São Gonçalo vive uma longa época de terror. Uma vizinha, que não aguenta mais ser assaltada, resolveu correr dos bandidos. Não adiantou. Ela quebrou o pé tentando fugir e ainda foi assaltada. Talvez precise fazer uma cirurgia. Além dos assaltos, há muitos casos de assassinato e violência sexual, tantos que a sociedade resolver discutir o último tema na Câmara Municipal. A questão, difícil de ser resolvida, é como proteger a mulher gonçalense. Apesar da violência, do desemprego e da falta de serviços simples, como saneamento básico, continuamos mais de um milhão de habitantes e somos obrigados a nos prender a alguma esperança, ainda que singela.

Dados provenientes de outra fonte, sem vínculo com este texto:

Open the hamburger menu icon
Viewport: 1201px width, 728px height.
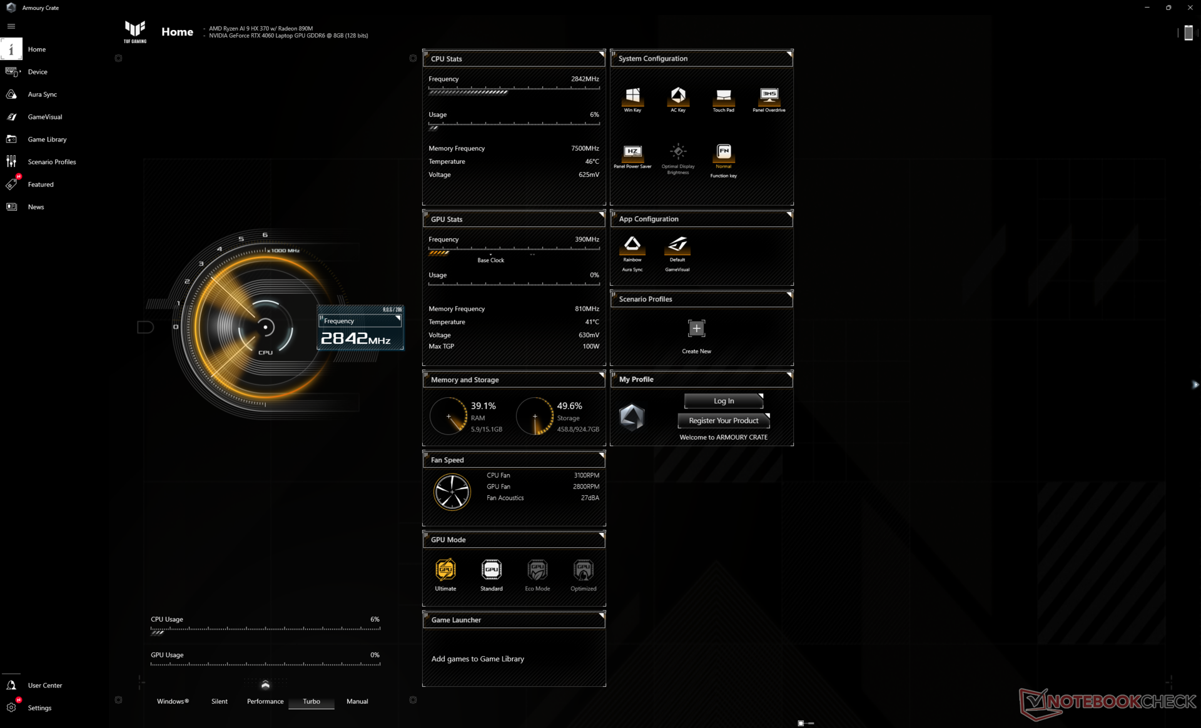(11, 26)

A manhã de hoje começou chuvosa e com a temperatura baixa. Acordei e fui comprar pão. No bolso, para evitar grande prejuízo, só a carteira de identidade e dois reais. Em caso de assalto, minha desculpa já estava pronta.
– Amigo, estou indo comprar pão, nada mais, não trouxe celular.
A mais de cem metros de distância da padaria, eu senti o cheiro agradável do pão no forno. Superando o medo e cada tragédia diária, o padeiro acordou com sua família para preparar e vender o alimento do bairro. Resolvi que o cheiro do pão será minha nova esperança. Enquanto o padeiro tiver coragem de seguir adiante diante do caos, também terei.
É quase inevitável. Há algo inexplicável em São Gonçalo que continua existindo, “apesar de São Gonçalo”, como diria o escritor Rodrigo Santos, gigante das letras. Não é amor, muito menos milagre. É a união dos medos, das poucas alegrias e das inúmeras carências de uma população enorme.
Por exemplo, o medo experimentado pelos moradores do Complexo do Salgueiro e do Jardim Catarina se espalhou através dos áudios compartilhados por mensagens. Cada gonçalense se sentiu prisioneiro. Somos capazes dessa empatia, graças às características demográficas municipais e à tecnologia. Na capital do Estado, o rico não se solidariza com o favelado. Aqui, somos uma favela só.
O ideal seria que o gonçalense ocupasse o Executivo e o Legislativo até Brasília e exigisse um projeto sério para a segurança pública e economia, com prazos e metas. Enquanto não acontece, temos a padaria. As árvores que insistem em florescer no outono. As crianças que de vez em quando se juntam e brincam como nunca. Com medo, mas alegres. As rodas culturais que se espalham de Santa Isabel ao Patronato. O carro do botijão de gás e do ovo, que circulam e gritam pelas ruas.
A vida continua, com ou sem a gente, por isso qualquer esperança serve. Sem esperança, não há luta.